WHAT THE TASK REQUIRES:
Reproduce the text of every item below word for word, omitting the pictures.

DATA SECTION:
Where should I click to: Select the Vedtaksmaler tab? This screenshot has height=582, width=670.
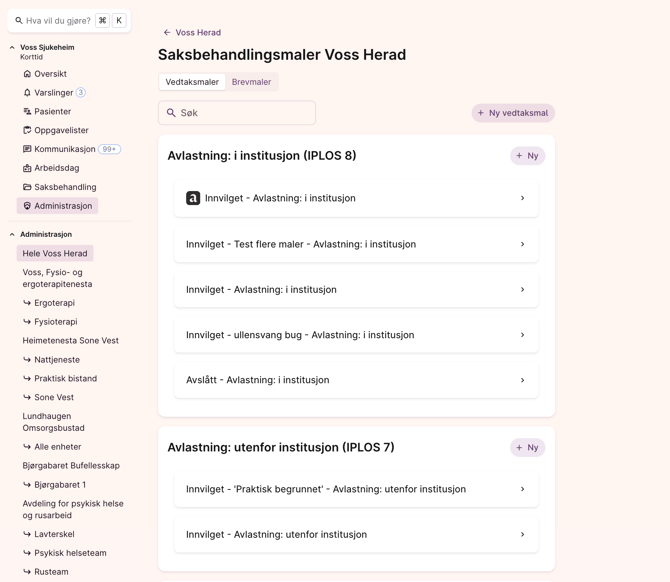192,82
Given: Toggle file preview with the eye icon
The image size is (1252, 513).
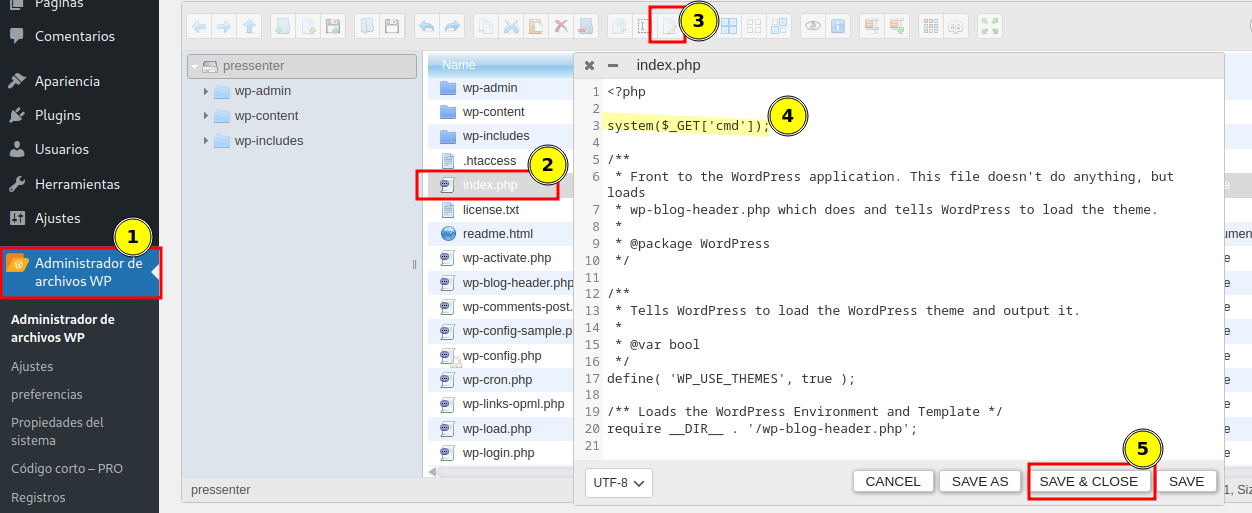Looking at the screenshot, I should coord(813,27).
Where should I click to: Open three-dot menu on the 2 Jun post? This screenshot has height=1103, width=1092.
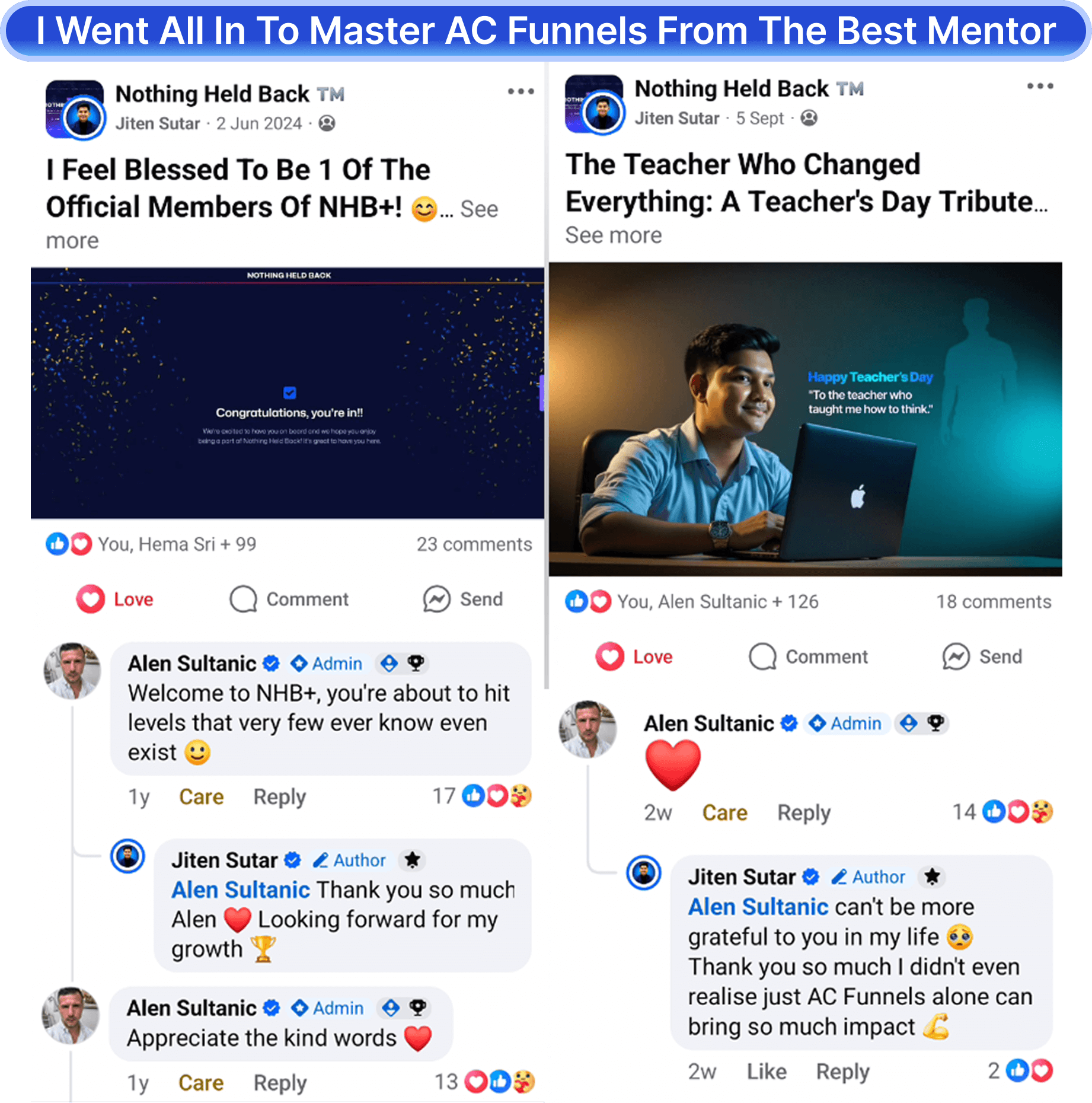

CORRECT ANSWER:
Where should I click to: Select the Vedtaksmaler tab? This screenshot has height=582, width=670.
192,82
Given: Toggle file preview with the eye icon
The image size is (1252, 513).
Looking at the screenshot, I should coord(813,27).
Where should I click to: Open three-dot menu on the 2 Jun post? This screenshot has height=1103, width=1092.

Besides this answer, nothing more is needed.